__What you have to do__
In the copy you make, include no pictures, and transcribe every record exactly.
** Opening Task inputs block **
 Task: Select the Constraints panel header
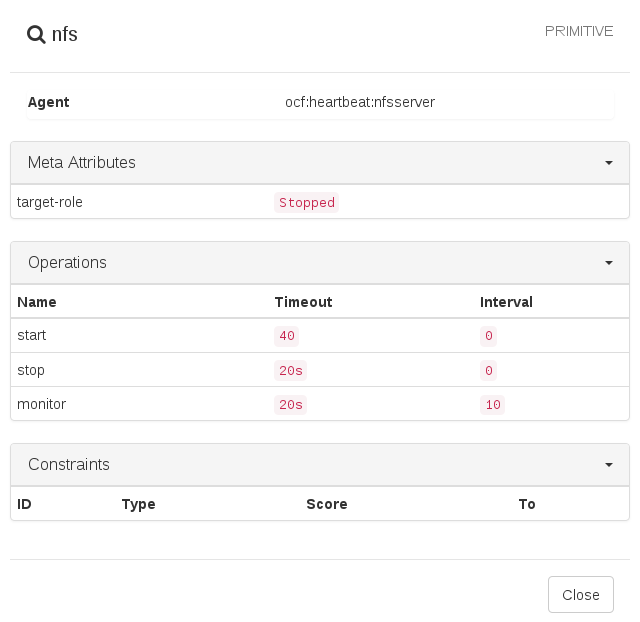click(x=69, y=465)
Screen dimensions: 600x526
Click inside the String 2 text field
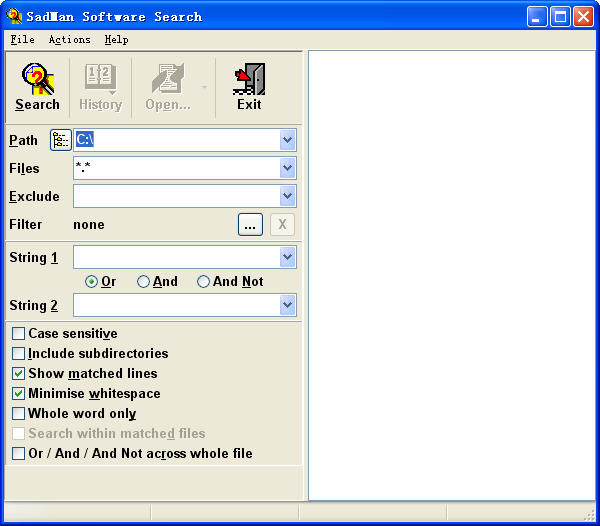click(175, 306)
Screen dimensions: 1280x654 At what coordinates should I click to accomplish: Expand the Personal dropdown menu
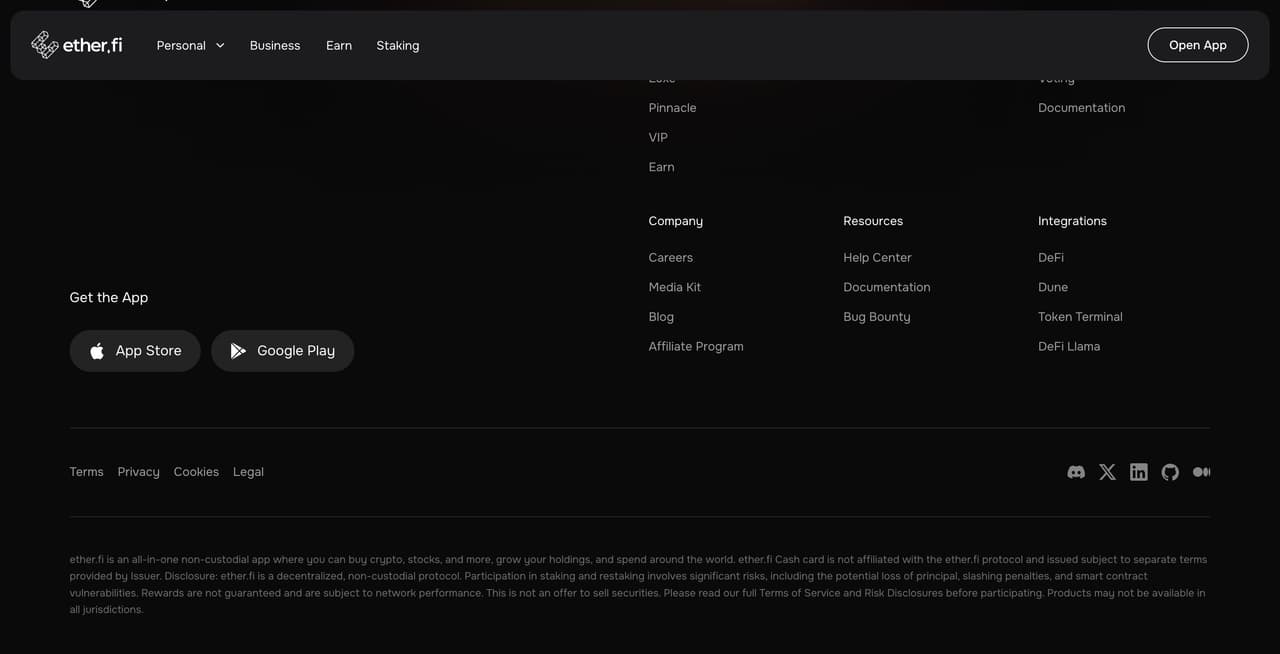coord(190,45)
** Closing Task inputs block **
__Exercise answer__
 Task: Select the Constraints panel header
click(x=69, y=465)
Screen dimensions: 600x526
Click inside the String 2 text field
click(175, 306)
Screen dimensions: 1280x654 At what coordinates should I click to accomplish: Expand the Personal dropdown menu
coord(190,45)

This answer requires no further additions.